My sister Renee called me a self-righteous cunt and threw a cup at me when I was in college. The words stung way worse than the cup, and I know exactly why...it was often very true. I love being right and knowing it all, and I try pretty hard to do the right thing...but it's my idea of what right is. I have such strong and stubborn convictions about some things. Historically, I've not taken criticism well, but I admire the hell out of people who can. I am just now, at 41, learning to listen with interest to advice, criticism, and new ideas. I am aware of my need to practice holding back my compulsion to always give advice. Making this conscious effort helps me hear myself when I'm being righteous or uncoachable, and, wow, that is obnoxious. I'm lucky people have been able to get past this and still want to be around me. I need tough critics in my life. They are the impetus of my healthiest and most powerful growing. I will practice making it easier to bring my faults to light.
There is a different kind of critic, who I will never be great at tolerating. These are the people who seem to enjoy making you hurt. A colleague, who I thought for years was a friend, called me about a month before the election for union president. He said he had some questions for me before he could vote. I was thrilled anyone would take such an interest. I knew how smart he was and always trusted his insight...until that conversation.
He asked what I planned to do about the perception out there that I was a "dim light." I was so surprised by this question that I actually asked him what he meant by "dim light," (making myself seem even dimmer, I'm sure). He told me many of our members thought I was a little dense and asked again how I planned to deal with that.

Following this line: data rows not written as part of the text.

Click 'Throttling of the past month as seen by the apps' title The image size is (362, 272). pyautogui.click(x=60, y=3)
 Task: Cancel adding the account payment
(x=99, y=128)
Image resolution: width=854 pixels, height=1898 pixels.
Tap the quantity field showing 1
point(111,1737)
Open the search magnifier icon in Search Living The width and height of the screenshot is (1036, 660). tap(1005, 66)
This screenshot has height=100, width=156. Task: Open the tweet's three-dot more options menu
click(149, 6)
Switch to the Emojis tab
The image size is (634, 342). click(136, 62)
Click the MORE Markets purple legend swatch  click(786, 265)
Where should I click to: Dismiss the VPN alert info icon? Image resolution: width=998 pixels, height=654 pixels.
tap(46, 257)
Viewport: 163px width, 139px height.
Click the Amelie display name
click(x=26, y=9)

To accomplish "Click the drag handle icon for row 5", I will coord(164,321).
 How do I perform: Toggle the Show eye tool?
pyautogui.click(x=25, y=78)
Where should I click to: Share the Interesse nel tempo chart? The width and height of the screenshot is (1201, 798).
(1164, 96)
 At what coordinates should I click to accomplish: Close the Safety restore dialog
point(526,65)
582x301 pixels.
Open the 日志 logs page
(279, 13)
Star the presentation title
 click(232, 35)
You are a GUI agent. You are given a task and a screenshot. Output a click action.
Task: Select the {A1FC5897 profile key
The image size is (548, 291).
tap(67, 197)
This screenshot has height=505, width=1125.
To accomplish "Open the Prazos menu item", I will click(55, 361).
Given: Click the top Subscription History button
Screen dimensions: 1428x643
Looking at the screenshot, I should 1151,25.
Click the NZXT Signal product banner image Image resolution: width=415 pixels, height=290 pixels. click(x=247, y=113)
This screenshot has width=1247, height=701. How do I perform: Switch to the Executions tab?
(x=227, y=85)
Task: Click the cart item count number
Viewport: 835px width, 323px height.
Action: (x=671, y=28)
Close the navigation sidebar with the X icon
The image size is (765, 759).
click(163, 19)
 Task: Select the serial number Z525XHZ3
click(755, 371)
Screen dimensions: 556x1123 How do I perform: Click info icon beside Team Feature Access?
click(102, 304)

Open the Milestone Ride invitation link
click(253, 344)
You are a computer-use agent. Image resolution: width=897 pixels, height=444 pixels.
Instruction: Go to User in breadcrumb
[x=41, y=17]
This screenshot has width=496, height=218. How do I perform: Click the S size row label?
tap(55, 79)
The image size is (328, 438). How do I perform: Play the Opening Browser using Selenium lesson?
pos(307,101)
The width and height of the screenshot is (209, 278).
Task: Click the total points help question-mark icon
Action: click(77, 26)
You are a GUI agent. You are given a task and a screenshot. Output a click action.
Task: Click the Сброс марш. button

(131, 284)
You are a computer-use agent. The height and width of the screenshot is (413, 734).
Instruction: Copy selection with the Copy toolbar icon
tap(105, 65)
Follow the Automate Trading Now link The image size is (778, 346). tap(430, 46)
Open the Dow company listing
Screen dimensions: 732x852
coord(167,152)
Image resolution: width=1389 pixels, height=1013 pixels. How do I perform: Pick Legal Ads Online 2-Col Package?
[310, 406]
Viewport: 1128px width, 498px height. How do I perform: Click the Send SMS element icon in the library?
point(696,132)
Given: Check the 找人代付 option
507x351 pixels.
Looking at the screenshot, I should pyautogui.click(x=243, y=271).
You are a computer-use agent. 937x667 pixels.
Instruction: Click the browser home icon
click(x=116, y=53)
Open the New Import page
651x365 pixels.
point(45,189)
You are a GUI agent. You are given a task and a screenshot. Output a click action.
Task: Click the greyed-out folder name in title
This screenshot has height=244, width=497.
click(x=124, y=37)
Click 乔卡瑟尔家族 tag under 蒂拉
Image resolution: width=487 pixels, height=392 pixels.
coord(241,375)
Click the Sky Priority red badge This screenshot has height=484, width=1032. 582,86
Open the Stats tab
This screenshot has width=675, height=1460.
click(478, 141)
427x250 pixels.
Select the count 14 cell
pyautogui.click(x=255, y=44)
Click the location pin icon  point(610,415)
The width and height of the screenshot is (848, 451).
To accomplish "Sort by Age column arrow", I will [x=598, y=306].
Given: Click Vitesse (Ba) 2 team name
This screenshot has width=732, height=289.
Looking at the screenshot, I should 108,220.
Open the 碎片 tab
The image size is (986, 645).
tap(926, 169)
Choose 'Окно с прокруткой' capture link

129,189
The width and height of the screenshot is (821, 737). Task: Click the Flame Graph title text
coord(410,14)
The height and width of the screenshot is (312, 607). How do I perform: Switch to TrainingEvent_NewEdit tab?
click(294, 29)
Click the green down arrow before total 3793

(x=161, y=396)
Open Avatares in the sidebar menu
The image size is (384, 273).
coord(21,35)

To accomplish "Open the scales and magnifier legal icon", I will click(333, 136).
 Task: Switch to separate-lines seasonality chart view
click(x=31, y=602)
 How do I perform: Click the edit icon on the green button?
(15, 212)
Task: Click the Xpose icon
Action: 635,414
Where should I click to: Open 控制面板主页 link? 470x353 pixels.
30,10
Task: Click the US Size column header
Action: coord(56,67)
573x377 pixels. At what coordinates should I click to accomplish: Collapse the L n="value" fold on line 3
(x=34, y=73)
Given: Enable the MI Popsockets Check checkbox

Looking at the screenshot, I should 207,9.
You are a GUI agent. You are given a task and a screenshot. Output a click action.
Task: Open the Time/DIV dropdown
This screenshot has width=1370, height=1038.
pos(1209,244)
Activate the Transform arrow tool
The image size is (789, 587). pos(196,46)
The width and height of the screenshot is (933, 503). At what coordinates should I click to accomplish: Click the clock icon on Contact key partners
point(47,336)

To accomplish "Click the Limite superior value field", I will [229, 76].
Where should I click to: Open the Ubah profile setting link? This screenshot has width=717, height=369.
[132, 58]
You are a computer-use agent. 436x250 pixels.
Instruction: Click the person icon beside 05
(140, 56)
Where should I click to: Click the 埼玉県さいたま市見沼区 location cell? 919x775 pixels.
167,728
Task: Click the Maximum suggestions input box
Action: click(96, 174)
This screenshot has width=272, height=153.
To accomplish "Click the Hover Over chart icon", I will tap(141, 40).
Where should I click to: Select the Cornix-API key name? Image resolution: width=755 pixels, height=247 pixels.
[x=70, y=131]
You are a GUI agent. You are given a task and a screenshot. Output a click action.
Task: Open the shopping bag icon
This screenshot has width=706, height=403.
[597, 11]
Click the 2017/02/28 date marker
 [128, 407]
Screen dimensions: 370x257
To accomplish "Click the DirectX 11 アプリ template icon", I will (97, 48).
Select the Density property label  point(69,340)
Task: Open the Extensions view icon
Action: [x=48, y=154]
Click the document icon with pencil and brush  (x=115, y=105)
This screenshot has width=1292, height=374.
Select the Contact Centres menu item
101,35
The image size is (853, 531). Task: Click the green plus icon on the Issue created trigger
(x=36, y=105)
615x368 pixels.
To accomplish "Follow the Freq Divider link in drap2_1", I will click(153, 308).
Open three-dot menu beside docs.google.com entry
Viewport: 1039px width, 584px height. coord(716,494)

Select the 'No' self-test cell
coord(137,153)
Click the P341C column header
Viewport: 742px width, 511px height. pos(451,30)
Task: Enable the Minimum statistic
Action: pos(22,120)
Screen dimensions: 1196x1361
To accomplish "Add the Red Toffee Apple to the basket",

I never would have thought anyone saw me that way. I am not always super on top of what's going on, but if I want or need to, I figure it out with relative ease and deeper understanding than even I thought I was capable. I also don't mind being "dumb" about stuff I don't care about. I told him I was not aware of that perception, and that if it were true, I imagine I simply would not be elected. I reminded him that I was not running because I wanted or needed to be president, I was running because other smart, respectable union leaders believed I was ready and capable and the best person for the job at the time. I was proud of how I handled it, but when I hung up after many more minutes of strange interrogation, I sobbed quietly, alone in my classroom. Then I let that stupid conversation make me doubt myself. I had nightmares. I began hoping I would lose the election. Unfortunately, during my 3 years as president, this person picked on me many more times without warrant. He even did so via public emails and fliers that included outright lies about me.
It never really got easier, and it was not the last time I let his betrayals bring me to tears, but I did get better and better at handling it, and I learned some nice things about myself through his attempts to disgrace me. I learned to accept and fully embrace what I knew about myself... that I was good, that I was worthy of trust, that I tried to be graceful with everyone...even those who were not so with me. I learned to accept, finally, that I was not, nor ever had to be, what someone else believed.